AMD and Intel are pushing processors tailored for exactly these workloads. Alphabet has struck deals worth tens of billions of dollars for its own custom chips. Amazon's in-house chip business is gaining ground. These are not scrappy startups. They are companies with the engineering talent, the customer relationships, and the financial depth to build alternatives that actually get used.

"It's less so Nvidia versus TPUs, Nvidia versus AMD," said John Belton, a portfolio manager at Gabelli Funds, which holds Nvidia shares. "I think it's more: is the Nvidia ecosystem as dominant moving forward, as some of these new inference workloads start to proliferate."

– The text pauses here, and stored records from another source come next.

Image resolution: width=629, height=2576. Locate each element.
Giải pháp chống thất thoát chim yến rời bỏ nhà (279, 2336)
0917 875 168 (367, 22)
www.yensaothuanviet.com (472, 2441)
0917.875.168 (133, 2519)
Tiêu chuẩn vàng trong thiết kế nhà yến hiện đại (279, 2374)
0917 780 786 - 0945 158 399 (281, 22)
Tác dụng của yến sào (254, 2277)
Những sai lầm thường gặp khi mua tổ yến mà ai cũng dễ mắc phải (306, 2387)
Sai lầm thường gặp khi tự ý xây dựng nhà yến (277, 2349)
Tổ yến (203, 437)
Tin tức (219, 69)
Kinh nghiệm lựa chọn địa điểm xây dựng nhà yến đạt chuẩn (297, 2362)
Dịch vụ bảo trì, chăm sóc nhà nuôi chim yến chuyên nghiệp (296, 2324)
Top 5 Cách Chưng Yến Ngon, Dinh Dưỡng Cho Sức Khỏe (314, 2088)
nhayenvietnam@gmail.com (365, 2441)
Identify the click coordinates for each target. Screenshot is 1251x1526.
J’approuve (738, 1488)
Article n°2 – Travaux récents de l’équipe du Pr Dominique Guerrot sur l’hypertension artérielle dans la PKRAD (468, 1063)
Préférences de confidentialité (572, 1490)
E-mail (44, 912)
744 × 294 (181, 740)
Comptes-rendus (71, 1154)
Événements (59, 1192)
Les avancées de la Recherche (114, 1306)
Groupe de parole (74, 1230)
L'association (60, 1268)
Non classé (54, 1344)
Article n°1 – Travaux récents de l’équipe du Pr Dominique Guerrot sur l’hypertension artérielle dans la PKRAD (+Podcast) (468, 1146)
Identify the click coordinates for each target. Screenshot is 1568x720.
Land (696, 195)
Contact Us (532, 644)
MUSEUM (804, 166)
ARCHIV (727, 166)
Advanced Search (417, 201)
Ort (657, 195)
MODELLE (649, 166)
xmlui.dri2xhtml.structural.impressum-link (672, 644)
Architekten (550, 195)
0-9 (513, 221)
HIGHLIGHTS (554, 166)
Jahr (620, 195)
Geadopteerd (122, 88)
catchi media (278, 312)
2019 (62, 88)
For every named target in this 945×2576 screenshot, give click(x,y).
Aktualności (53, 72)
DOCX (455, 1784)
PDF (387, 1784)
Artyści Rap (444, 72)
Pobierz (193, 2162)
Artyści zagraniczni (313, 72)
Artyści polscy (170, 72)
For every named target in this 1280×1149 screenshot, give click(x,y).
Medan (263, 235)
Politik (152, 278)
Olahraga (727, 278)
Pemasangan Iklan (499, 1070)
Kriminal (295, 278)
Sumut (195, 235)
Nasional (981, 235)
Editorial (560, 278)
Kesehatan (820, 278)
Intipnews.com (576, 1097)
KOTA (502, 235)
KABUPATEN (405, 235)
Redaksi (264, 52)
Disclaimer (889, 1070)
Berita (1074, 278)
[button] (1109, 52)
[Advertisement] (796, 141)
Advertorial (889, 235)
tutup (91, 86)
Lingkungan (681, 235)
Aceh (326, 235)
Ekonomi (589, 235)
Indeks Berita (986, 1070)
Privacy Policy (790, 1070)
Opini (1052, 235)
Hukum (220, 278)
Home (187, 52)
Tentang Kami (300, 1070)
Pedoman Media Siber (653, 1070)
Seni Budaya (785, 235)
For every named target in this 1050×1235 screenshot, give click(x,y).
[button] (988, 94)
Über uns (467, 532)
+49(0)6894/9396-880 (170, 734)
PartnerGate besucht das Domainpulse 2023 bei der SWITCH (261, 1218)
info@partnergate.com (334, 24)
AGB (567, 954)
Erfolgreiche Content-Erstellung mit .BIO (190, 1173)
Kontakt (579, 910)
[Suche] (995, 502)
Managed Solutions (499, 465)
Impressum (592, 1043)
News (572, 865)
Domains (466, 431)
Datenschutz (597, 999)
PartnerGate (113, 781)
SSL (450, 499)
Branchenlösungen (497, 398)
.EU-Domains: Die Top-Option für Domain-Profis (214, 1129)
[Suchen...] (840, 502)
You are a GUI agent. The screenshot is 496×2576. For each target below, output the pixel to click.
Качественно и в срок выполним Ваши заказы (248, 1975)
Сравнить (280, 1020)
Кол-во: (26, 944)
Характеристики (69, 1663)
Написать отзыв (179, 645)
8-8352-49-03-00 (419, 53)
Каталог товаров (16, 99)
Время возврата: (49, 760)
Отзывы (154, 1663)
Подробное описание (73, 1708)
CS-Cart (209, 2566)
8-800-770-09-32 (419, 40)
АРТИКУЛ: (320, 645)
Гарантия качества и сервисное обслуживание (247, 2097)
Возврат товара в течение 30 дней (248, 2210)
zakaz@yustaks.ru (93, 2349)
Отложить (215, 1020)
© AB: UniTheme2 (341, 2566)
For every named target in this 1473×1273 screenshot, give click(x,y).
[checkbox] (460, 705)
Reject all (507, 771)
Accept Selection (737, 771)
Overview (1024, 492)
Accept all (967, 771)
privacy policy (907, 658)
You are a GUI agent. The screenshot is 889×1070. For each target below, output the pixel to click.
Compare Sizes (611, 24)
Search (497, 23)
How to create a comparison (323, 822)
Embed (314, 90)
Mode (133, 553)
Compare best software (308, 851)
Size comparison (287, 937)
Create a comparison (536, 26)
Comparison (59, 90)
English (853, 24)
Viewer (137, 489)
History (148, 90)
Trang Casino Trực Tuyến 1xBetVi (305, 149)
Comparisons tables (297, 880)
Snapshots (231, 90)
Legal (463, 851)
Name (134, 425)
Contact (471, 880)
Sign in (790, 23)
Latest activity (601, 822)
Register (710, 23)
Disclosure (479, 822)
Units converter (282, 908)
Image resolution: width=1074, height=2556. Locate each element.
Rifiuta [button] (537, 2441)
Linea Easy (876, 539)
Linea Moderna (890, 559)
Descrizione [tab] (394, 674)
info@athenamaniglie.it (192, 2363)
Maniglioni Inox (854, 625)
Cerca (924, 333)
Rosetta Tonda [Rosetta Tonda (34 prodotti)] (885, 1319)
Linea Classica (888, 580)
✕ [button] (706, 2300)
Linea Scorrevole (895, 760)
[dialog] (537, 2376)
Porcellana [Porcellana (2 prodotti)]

Nvidia is not standing still. In March it unveiled new chips built around technology from Groq, an inference-focused startup it acquired. Those chips are not yet included in Nvidia's own forecast of $1 trillion in sales from its Blackwell and Rubin platforms by the end of 2027, which means investors are watching closely for signs that the new product line can become a real growth engine.

What could go wrong

A few risks stand out beyond the competitive pressure.

Data center space is becoming a bottleneck. One analyst, Chaim Siegel of Elazar Advisors, put it plainly: "The customers just simply don't have place to put the GPUs. They want to buy as much as they can, but they don't really have the data centers to put them into." Demand is real, but physical construction takes time, and a slower buildout could limit how fast Nvidia can convert orders into revenue.

China is a separate problem. Nvidia has not been allowed to sell its most advanced H200 chips there, and Beijing is actively pushing local alternatives. CEO Jensen Huang recently traveled to China alongside President Trump, raising hopes for some easing of restrictions, but nothing has been announced.

Profit margins, currently around 74.5%, could also face pressure later this year as memory and chip packaging costs rise and Nvidia ramps up its next-generation Rubin chips.

The company is still the most important piece of infrastructure in AI. Wednesday's report will likely confirm that. But the more interesting question is whether its advantage in training, which was nearly unassailable, will translate cleanly into inference. The answer to that will shape not just Nvidia's future but the cost and accessibility of AI for everyone who eventually uses it.